= Beginning of Section =

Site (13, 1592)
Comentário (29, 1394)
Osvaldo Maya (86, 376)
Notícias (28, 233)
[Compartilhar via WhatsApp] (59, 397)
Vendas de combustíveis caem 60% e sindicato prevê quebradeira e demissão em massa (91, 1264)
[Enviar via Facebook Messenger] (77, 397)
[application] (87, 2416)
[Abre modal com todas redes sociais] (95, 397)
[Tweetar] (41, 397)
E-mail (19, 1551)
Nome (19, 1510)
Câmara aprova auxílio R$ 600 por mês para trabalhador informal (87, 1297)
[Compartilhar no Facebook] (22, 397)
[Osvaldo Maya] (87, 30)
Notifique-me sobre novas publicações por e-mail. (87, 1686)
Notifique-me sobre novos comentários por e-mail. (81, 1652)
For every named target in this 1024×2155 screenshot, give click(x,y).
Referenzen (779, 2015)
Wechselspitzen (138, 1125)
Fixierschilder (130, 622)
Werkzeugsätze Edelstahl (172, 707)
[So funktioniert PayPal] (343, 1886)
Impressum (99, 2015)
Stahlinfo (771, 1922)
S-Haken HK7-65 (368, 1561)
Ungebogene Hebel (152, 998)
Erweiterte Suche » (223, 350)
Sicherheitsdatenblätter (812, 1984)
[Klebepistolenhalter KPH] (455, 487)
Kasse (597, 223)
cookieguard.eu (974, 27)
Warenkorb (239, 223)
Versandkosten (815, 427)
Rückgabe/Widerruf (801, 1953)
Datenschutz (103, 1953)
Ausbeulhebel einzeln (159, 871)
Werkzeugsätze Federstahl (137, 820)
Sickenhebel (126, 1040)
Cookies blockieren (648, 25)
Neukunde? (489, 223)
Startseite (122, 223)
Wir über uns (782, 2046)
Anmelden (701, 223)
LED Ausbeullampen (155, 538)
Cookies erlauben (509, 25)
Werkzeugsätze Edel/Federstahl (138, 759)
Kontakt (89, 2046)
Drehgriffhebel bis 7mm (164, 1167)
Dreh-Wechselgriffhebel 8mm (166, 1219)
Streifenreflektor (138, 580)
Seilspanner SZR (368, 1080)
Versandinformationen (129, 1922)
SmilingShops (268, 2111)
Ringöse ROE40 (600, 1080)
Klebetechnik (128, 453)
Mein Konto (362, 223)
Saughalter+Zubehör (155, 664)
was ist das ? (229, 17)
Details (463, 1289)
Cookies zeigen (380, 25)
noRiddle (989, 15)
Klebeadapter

= End of Section =
= Beginning of Section =

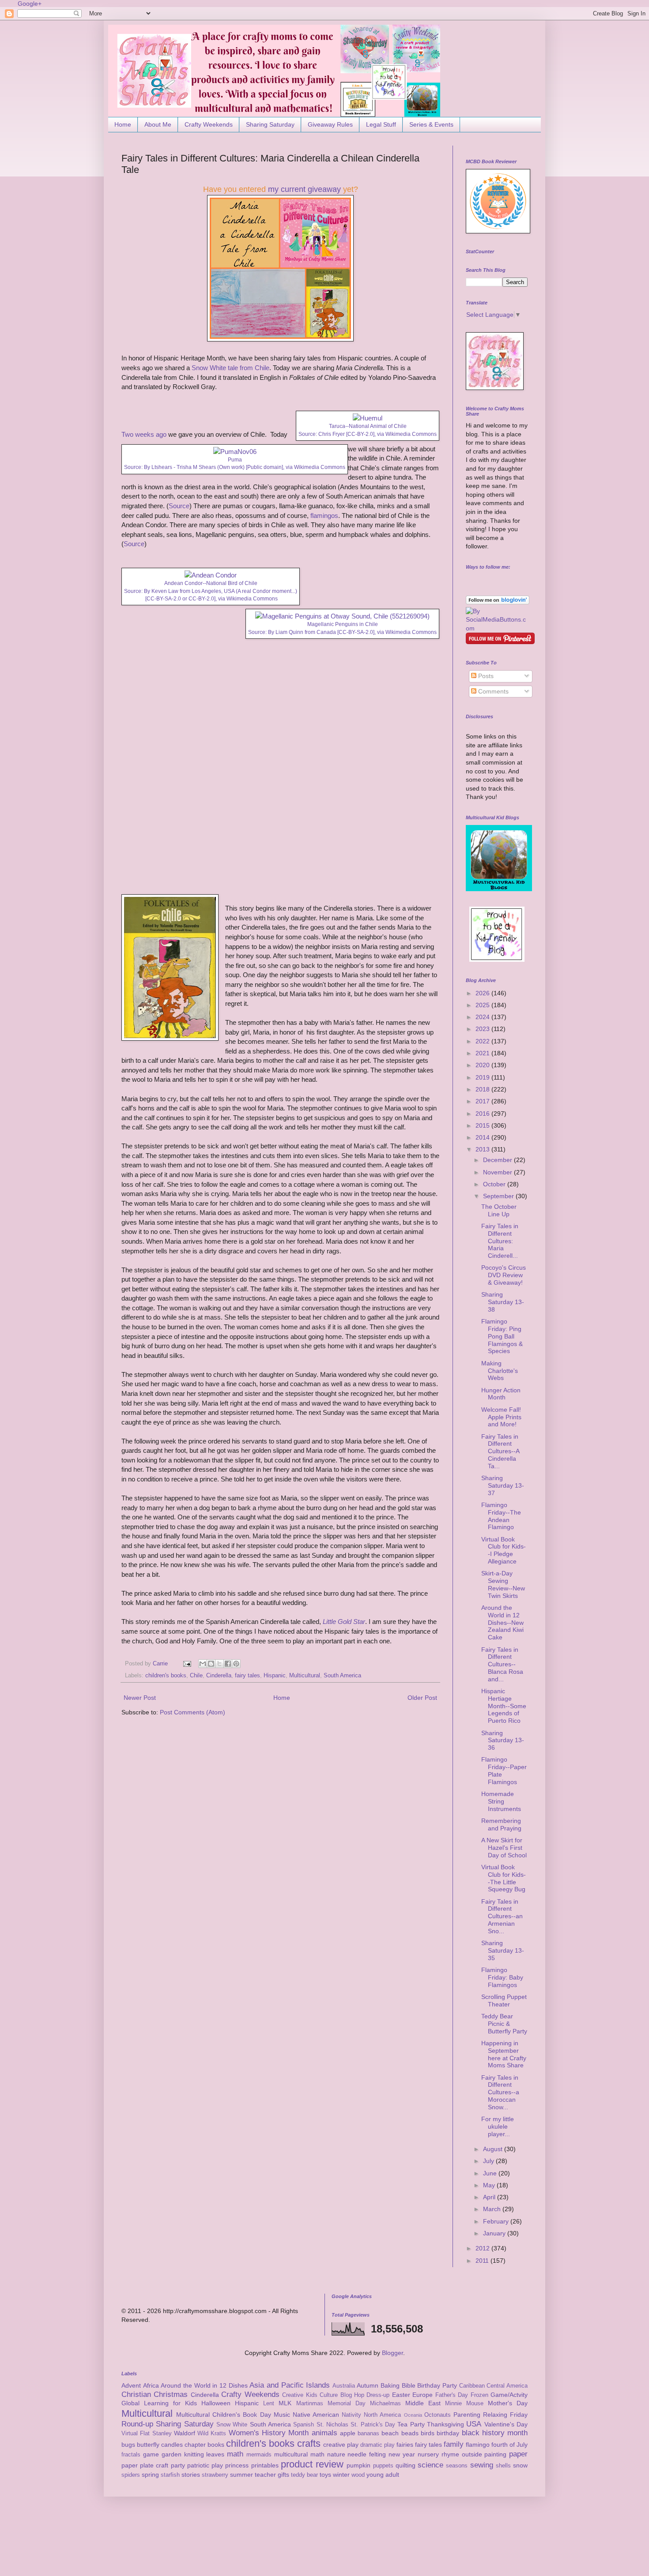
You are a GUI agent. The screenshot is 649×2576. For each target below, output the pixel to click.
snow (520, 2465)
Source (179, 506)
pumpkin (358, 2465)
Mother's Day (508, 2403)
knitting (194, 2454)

= End of Section =

* TASK
From the entries above, extract every line where the word "Cookies" appears.

* SOLVED PROBLEM
Cookies blockieren (648, 25)
Cookies erlauben (509, 25)
Cookies zeigen (380, 25)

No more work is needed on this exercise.